La justice française a opéré une réévaluation de son approche face aux activités de certaines puissances étrangères sur son territoire. Le 3 avril, le parquet national antiterroriste a rendu publique une série de procédures judiciaires visant spécifiquement des opérations menées en France et attribuées à l’Algérie.

Selon les éléments rapportés par l’Agence Afrique, l’Algérie est désormais explicitement citée, au même titre que l’Iran et la Russie, dans des dossiers instruits pour terrorisme d’État. Le procureur national antiterroriste, Olivier Christen, a précisé que huit procédures sont actuellement en cours. Celles-ci concernent des actions d’intimidation et de coercition dirigées contre des opposants politiques installés en France, et non des attaques visant la population.

L’un des dossiers centraux motivant cette qualification concerne l’enlèvement du Franco-Algérien Amir Boukhors, alias « Amir DZ », survenu en avril 2024 en Seine-et-Marne. Cet opposant a été la cible d’un guet-apens comprenant enlèvement, administration de drogues et séquestration. Notre rédaction relève que les investigations ont abouti, en 2025, à la mise en examen d’un agent consulaire algérien. Ce dernier est soupçonné d’avoir exécuté une opération structurée sous les directives des services de renseignements militaires algériens.

D’autres affaires documentées par la justice française incluent les détentions prolongées en Algérie de l’écrivain franco-algérien Boualem Sansal et du journaliste français Christophe Gleizes, perçues à Paris comme des instruments de pression politique. En réaction, les autorités algériennes ont fermement rejeté les déclarations du parquet français, les qualifiant d’« inacceptables » et dénonçant une tentative de faire du pays un « bouc émissaire », sans toutefois fournir de réponses détaillées sur les faits matériels évoqués.

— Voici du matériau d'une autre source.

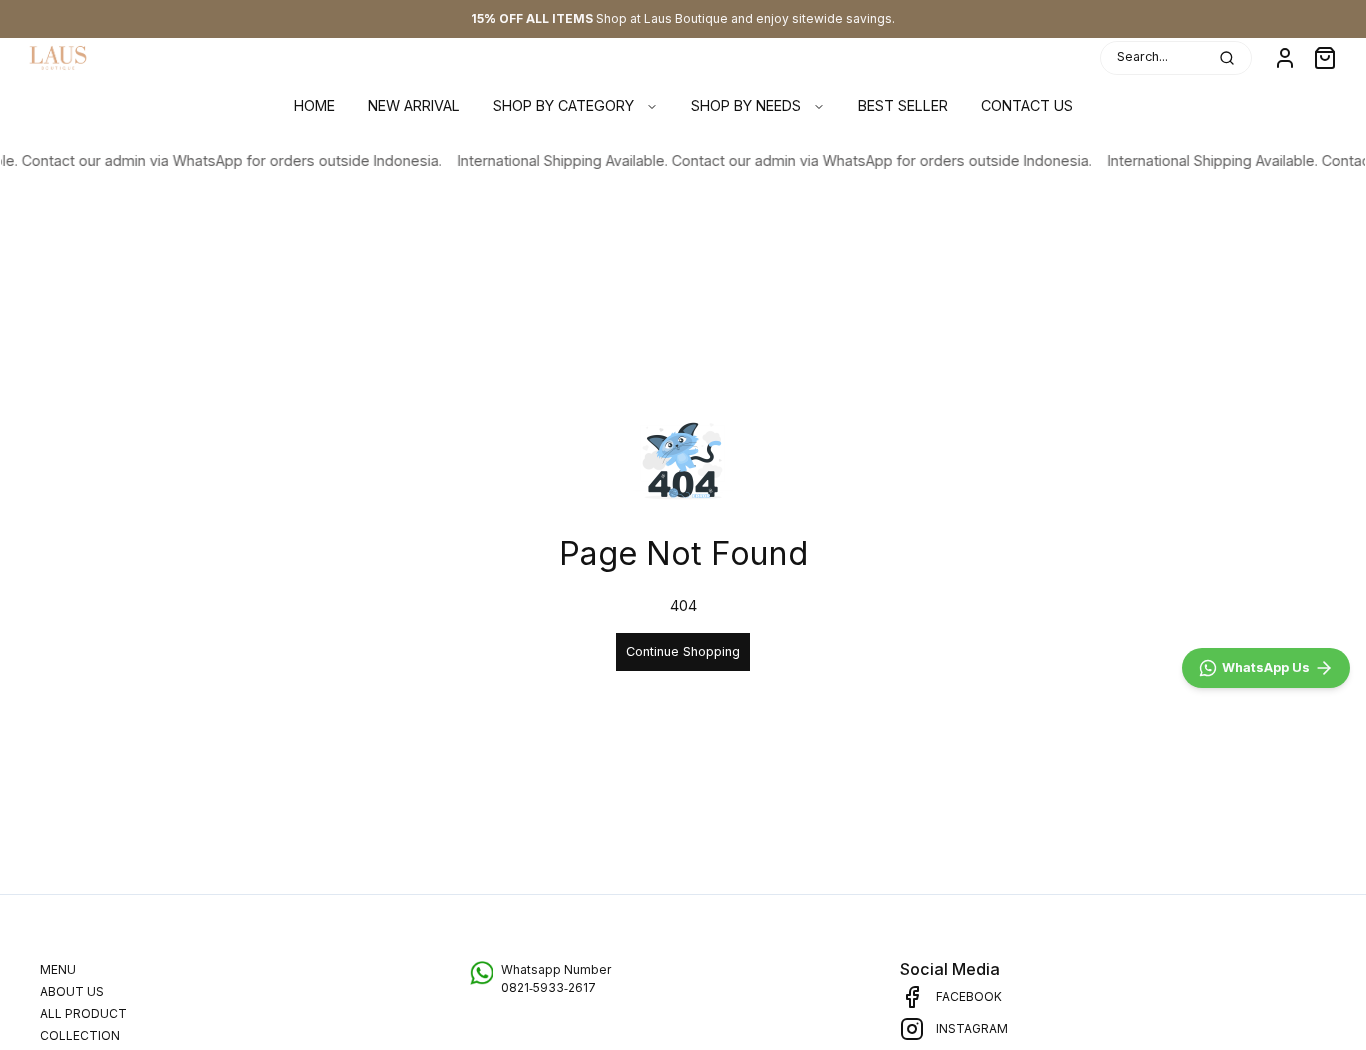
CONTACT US (1027, 105)
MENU (58, 969)
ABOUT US (72, 991)
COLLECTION (80, 1035)
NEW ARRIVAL (414, 105)
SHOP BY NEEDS (746, 105)
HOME (314, 105)
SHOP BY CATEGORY (563, 105)
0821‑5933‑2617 (548, 987)
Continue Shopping (683, 651)
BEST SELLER (903, 105)
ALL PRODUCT (83, 1013)
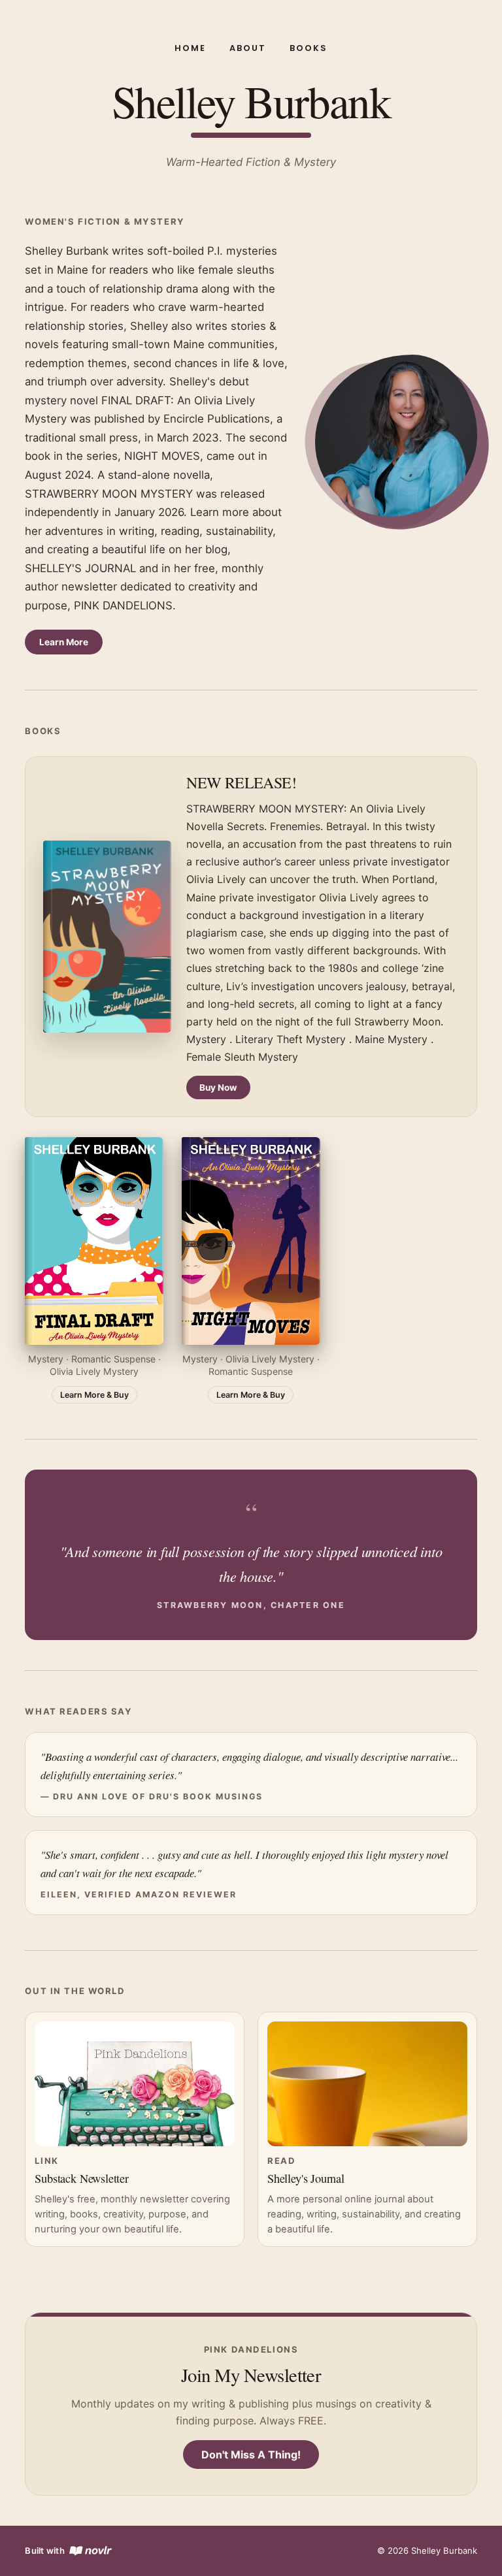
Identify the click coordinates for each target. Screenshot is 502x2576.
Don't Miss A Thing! (251, 2454)
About (247, 48)
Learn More (63, 642)
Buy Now (218, 1087)
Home (190, 48)
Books (308, 48)
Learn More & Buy (94, 1395)
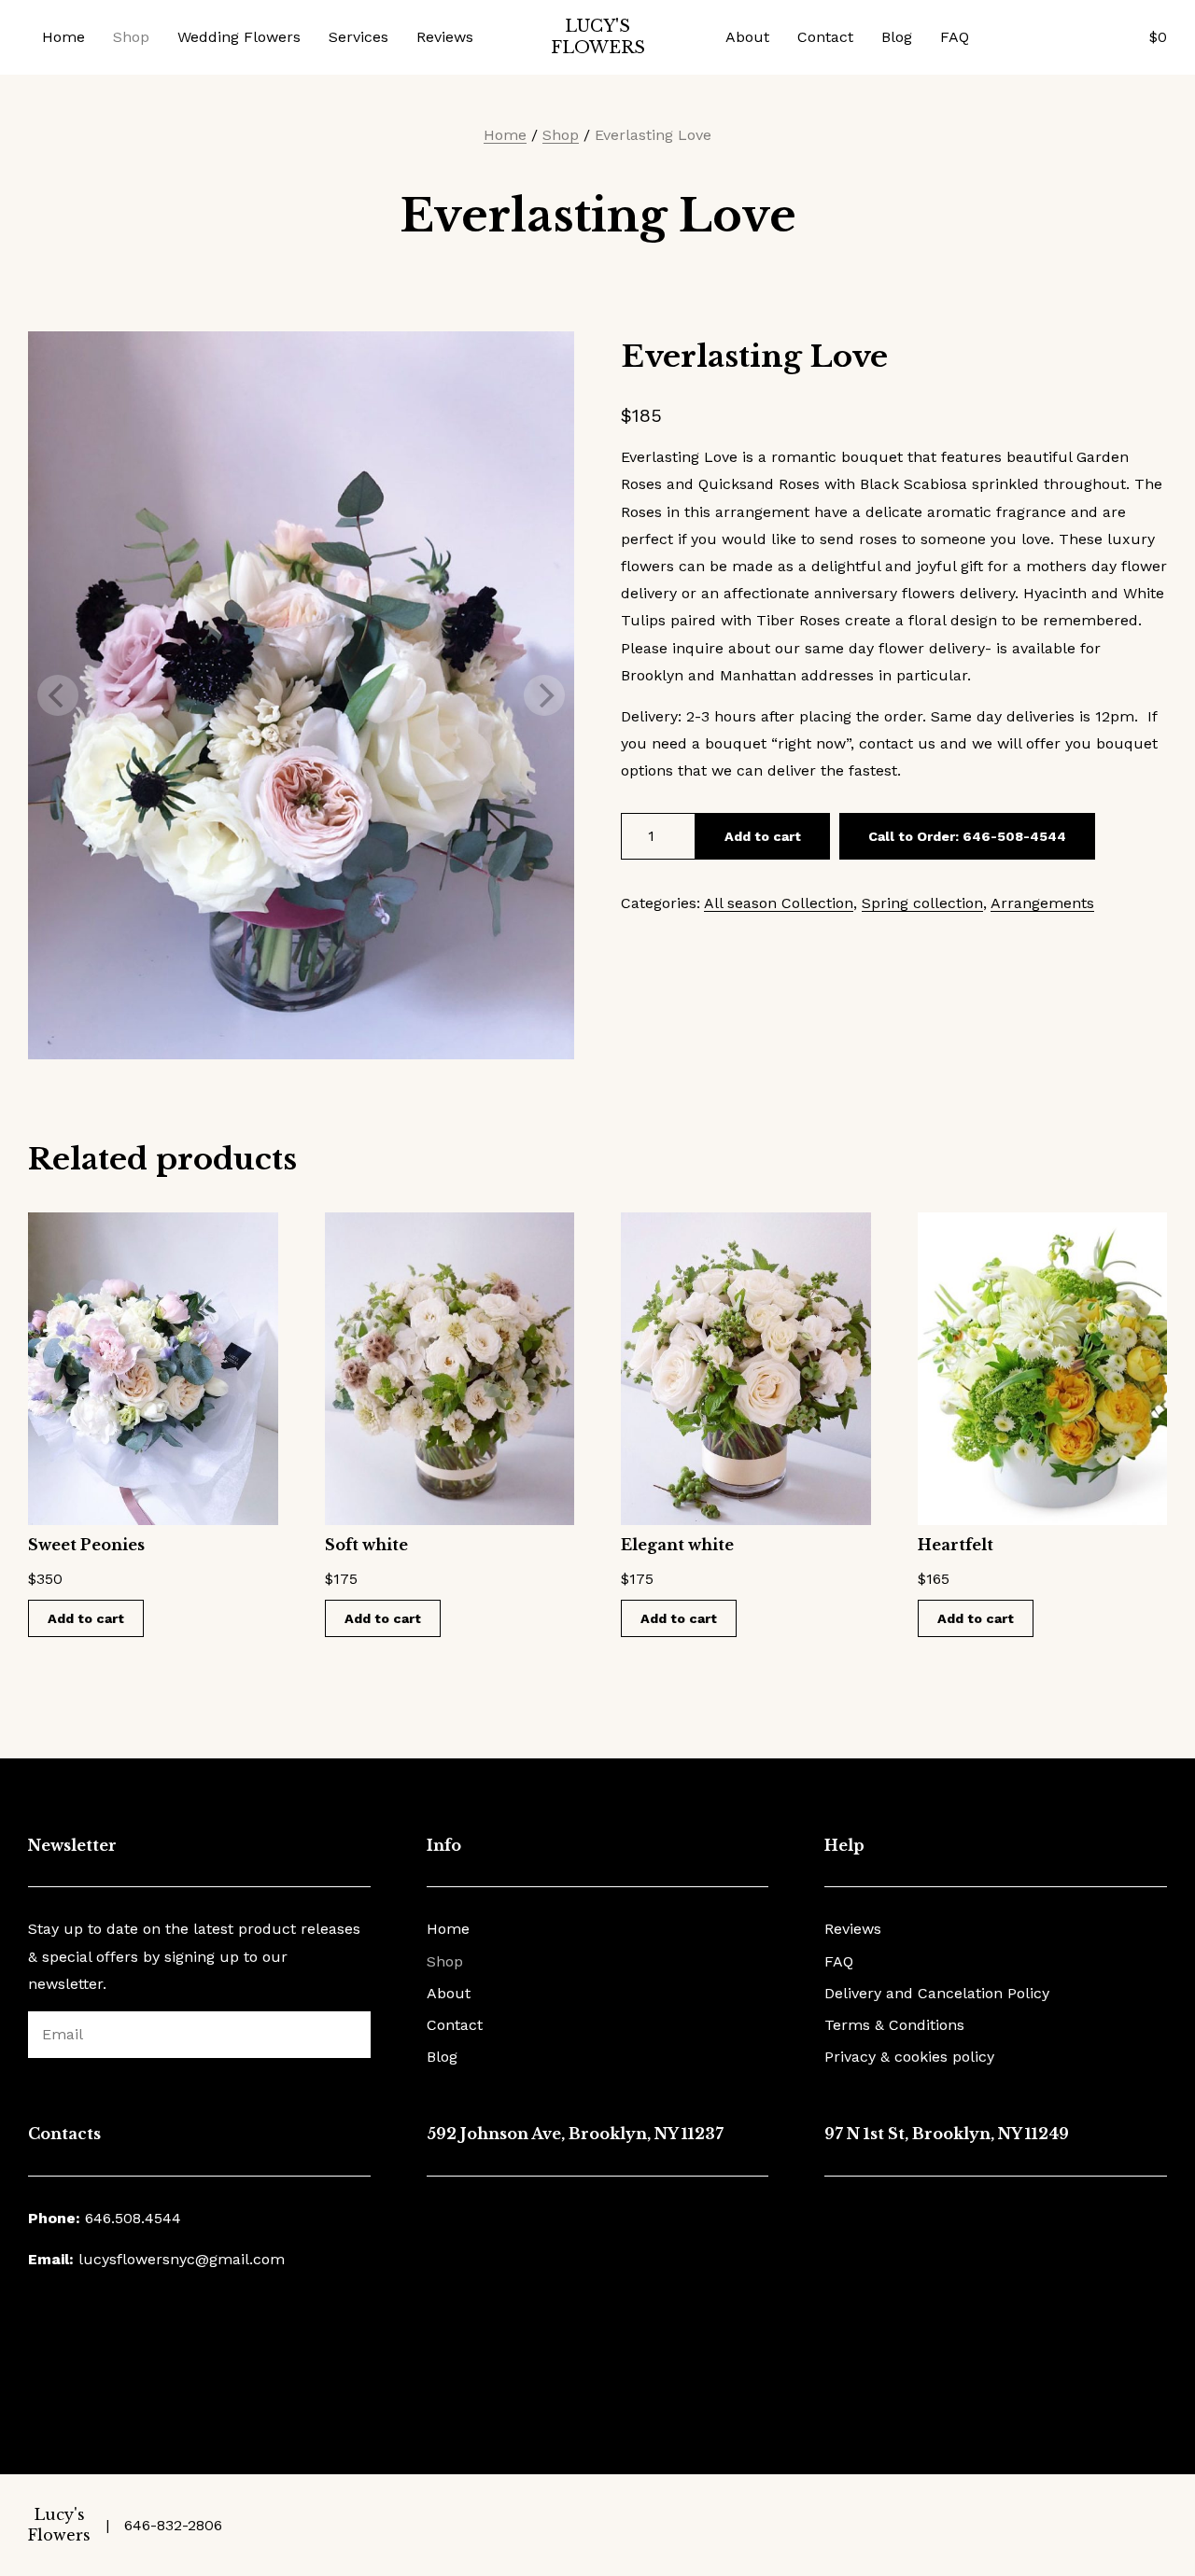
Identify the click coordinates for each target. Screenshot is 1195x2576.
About (747, 37)
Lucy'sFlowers (598, 37)
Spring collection (922, 903)
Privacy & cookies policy (909, 2056)
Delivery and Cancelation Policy (936, 1993)
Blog (896, 37)
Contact (825, 37)
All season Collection (778, 903)
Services (358, 37)
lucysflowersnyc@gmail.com (181, 2259)
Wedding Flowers (239, 37)
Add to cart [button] (86, 1618)
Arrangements (1042, 903)
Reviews (444, 37)
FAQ (954, 37)
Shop (131, 37)
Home (63, 37)
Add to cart (762, 836)
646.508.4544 (133, 2218)
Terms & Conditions (894, 2025)
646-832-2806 (173, 2525)
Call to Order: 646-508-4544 (967, 836)
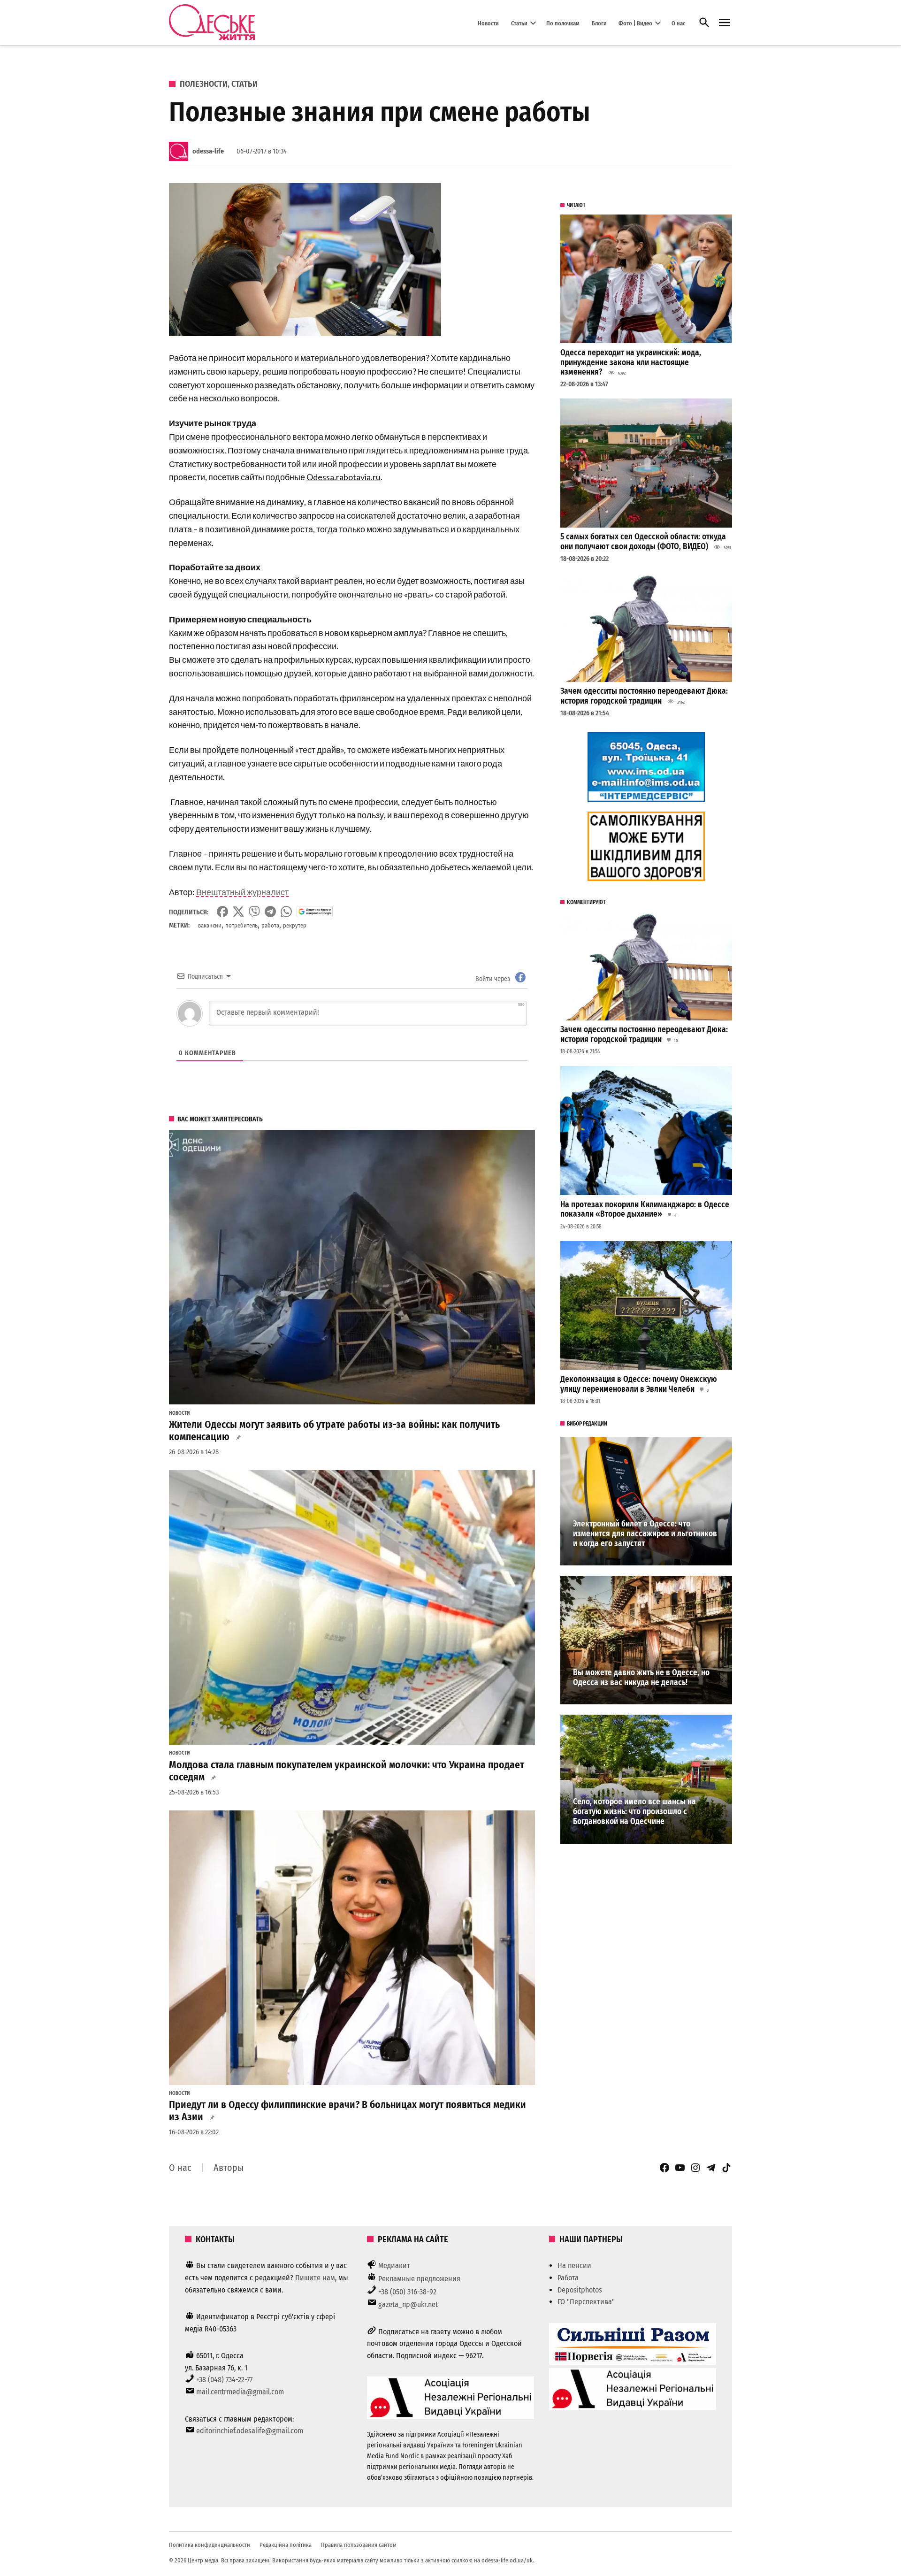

Ce durcissement judiciaire s’inscrit dans une séquence diplomatique plus large. L’Agence Afrique souligne que l’Algérie fait face à des pressions croissantes aux États-Unis, où plusieurs parlementaires républicains et démocrates suggèrent d’inscrire le Front Polisario sur la liste des organisations terroristes. Le média indique par ailleurs que les autorités algériennes s’appuient sur des concessions énergétiques, notamment gazières et pétrolières, pour tenter de rallier certains pays européens à leur position dans le différend diplomatique qui les oppose au Maroc concernant le Sahara occidental.